For the record I was talking about cube taps, but I didn't want to say cube taps because not all of them are cubes, per se; but I'm talking about a small plastic device with one male plug and three female receptacles.


----------



## derekleffew (Apr 24, 2010)

Of these, the only one I approve of is the orange one, and someone makes them in black.

Coding Horror: Road Warrior Revisited

JD was, of course, talking about a power strip/MOS/Waber strip.


----------



## SteveB (Apr 24, 2010)

SteveB said:


> Perhaps Steve Terry could clarify/confirm this, as I thought that there was an allowance in the NEC for 2-fers 18" or less in length to use the male connector as the connecting point for 2 SJ 12/3 cables.
> 
> Reason I ask as I purchased a whole lot of new 2-fers all made by TMB with splice in the male and would be surprised if they were all illegal.
> 
> SB



Steve had this to say in a prior CB post:

" Twofers are a recognized construction in the theatre, as evidenced by section 520.69, which allows reduced diameter Junior Hard Service cord for twofers specifically so that two cables can enter the male connector.
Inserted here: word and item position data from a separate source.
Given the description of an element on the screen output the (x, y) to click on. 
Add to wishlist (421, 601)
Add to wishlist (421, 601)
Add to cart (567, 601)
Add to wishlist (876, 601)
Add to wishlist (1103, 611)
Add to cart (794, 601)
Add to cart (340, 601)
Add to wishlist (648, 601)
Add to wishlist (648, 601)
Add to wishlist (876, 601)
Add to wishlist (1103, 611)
In this case, article 520 modifies Chapters 1 through 4 of the code for the theatre, a Special Occupancy."

And as comment on the OP, one thing that bothered me was the assumption that just because all the outlets were Edison, that they were 15 amp, noting that there are 20 amp versions. If the system was installed professionally and to code, these should have been 20 amp duplex, if the dimmers have 20 amp breakers and all wiring was appropriately sized. 

Thus care must be taken in the use of connectors, cabling and cube taps downstream of the load breaker, as 15 amp devices are generally not allowed by NEC, for use on stage lighting equipment, when used on a stage or space that meets the definitions of section 520. 

Just a thought.


----------



## shiben (Apr 24, 2010)

SteveB said:


> And as comment on the OP, one thing that bothered me was the assumption that just because all the outlets were Edison, that they were 15 amp, noting that there are 20 amp versions. If the system was installed professionally and to code, these should have been 20 amp duplex, if the dimmers have 20 amp breakers and all wiring was appropriately sized.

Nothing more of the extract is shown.